Le traité de Berlin consacre en bloc la nationalité roumaine des israélites ; or le Parlement a décidé que toute naturalisation devait être individuellement soumise au Sénat et à la Chambre des députés. De cette façon, toutes leurs demandes sont systématiquement écartées.

En Roumanie, un juif ne peut être avocat (décret de 1864), ni pharmacien (1869), ni employé de chemin de fer (1871), ni débitant de tabac (1872) ; il ne peut ni prendre part aux adjudications des travaux publics (1868), ni à celles des terres vendues par l’État (1869). Une loi de 1881 interdit les fonctions d’agent de change à tout étranger. Le 15 mars 1884 une loi interdisant le colportage privait d’un seul coup 20 000 israélites de leur gagne-pain. Une loi du 12 mars 1887 exclut les juifs de l’administration, des fabriques de tabac de la régie. En 1893, une série de loi fermaient aux israélites les écoles publiques. Enfin une loi récente prescrit que dans toute entreprise, chantier, usine, fabrique, 73 % des ouvriers et employés doivent être de nationalité roumaine. Cette loi est dirigée entre les ouvriers israélites.

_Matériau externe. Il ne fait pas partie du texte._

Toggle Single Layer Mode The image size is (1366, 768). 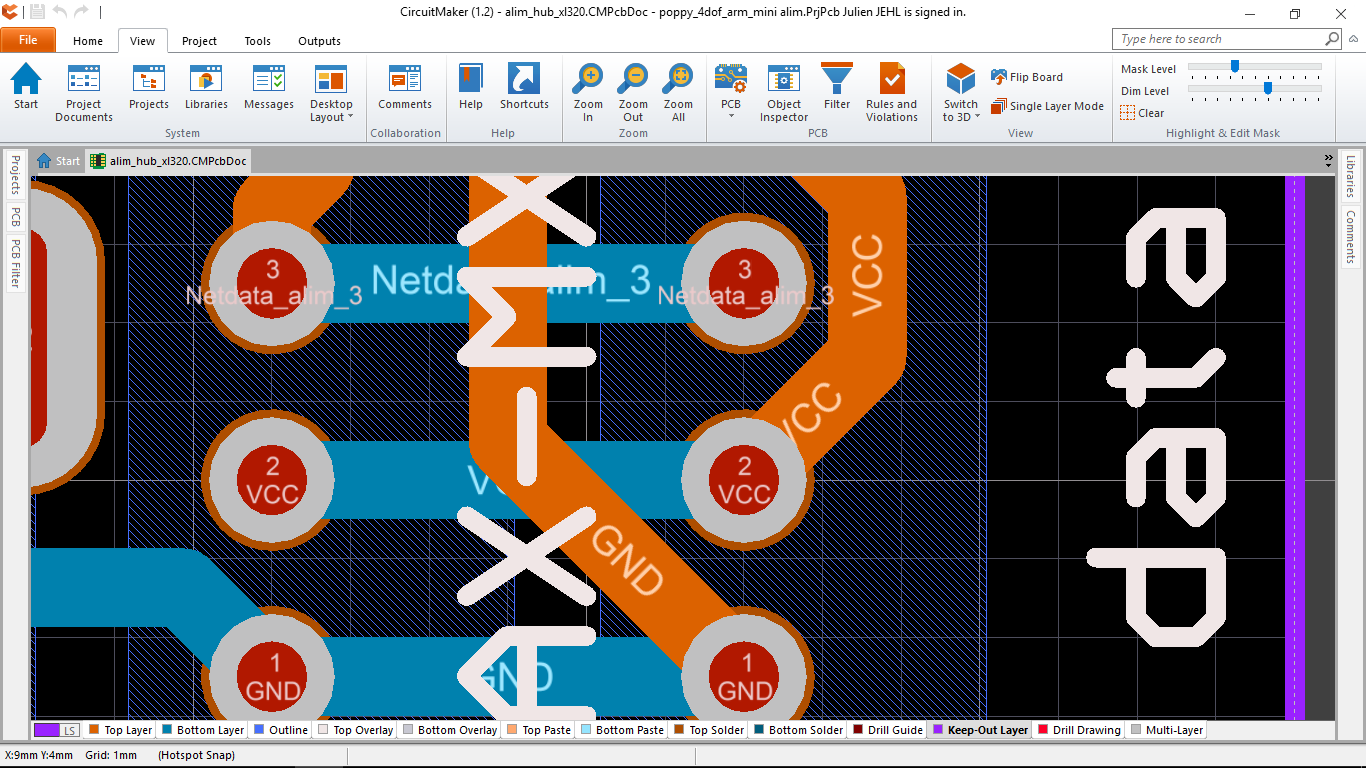point(1047,106)
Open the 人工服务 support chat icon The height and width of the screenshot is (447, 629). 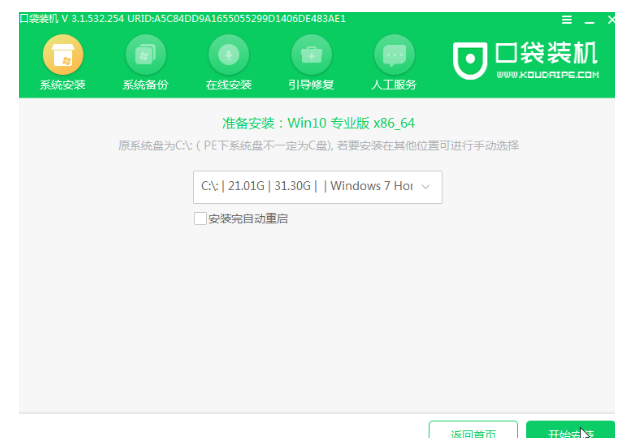[x=394, y=54]
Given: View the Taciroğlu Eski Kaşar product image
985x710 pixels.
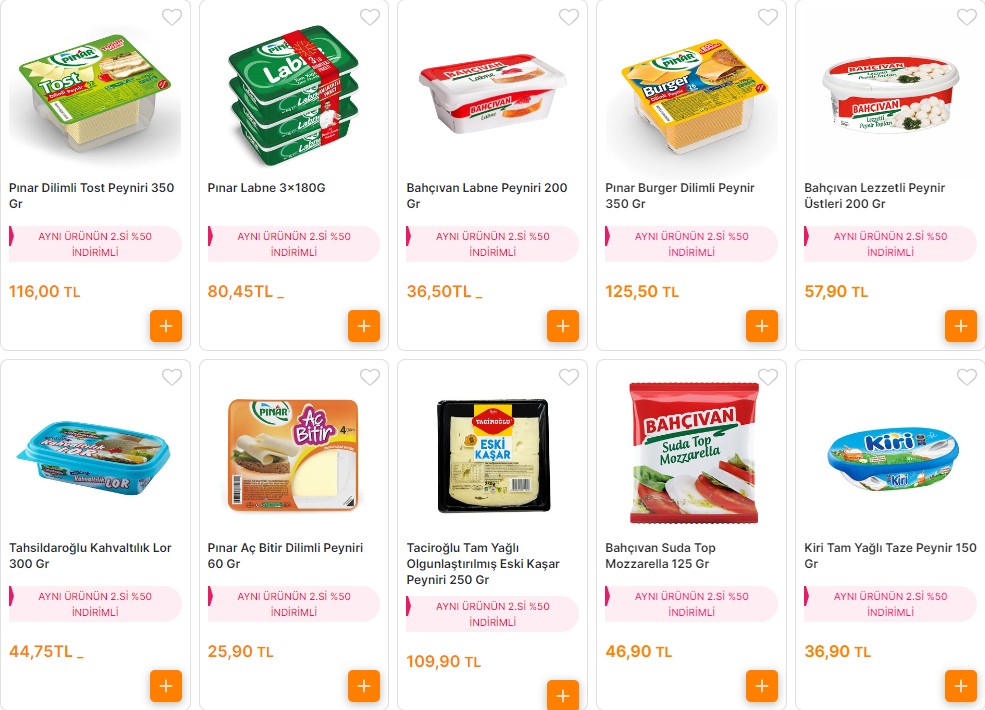Looking at the screenshot, I should [x=492, y=453].
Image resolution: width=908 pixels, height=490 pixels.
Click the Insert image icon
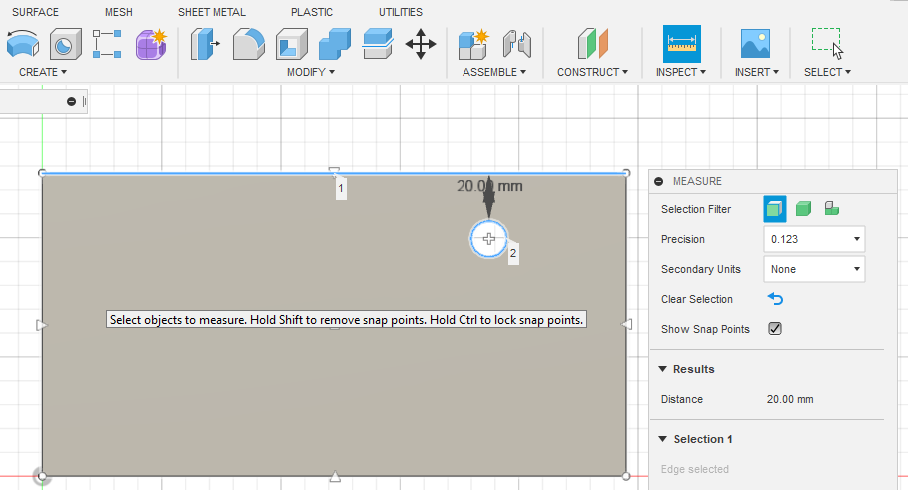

L’ensemble de toutes ces calamités économiques, politiques et sociales avait jeté des milliers d’Israélites dans un tel désespoir qu’au mois d’avril 1900 un grand exode vers l’Allemagne, la Hollande et l’Angleterre se préparait. Des secours furent organisés par le comité central de l’Alliance israélite : il y avait à ce moment environ 100 000 hommes a secourir [1]. Les émigrants entraînés par des agitateurs sionistes songeaient à se diriger vers la Palestine, mais le gouvernement ottoman leur en interdit l’accès.

Les agitateurs se dirigèrent alors vers l’Anatolie pour s’y livrer au travail agricole. Ce fut une odyssée lamentable : fièvres, famines, maladies de toute sorte les décimaient. Le sultan lui-même eut pitié d’eux et leur fit distribuer des secours en nature.

Le 28 mai 1900, M. Astruc, directeur de l’école de Roustchouk, écrivait de Galatz :

« Je ne me fais aucune illusion sur les conséquences d’une crise économique sans précédent, mais, à Galatz, la réalité dépasse tout ce qu’on pouvait supposer d’horrible et de navrant. Ce ne sont pas des pauvres, des inoccupés, des désœuvrés que j’ai sous les yeux, mais des malheureux qui crient littéralement famine, des enfants qui dépérissent faute d’un morceau de pain, voire, on ne le croirait pas, faute d’eau. Un des premiers groupes de miséreux que j’ai visités est celui qui part dans quelques jours pour Chypre. Il se compose de 52 familles comprenant 220 personnes… On les a parqués dans une cour nauséabonde et ils s’y trouvent entassés depuis 10 jours. Ils y resteront probablement une semaine encore… »

  1. De mai à février 1901 l’Alliance israelite a dépensé en Roumanie environ 500 000 fr. Cela ne donne qu’une faible idée de la détresse qui sévit sur cette population.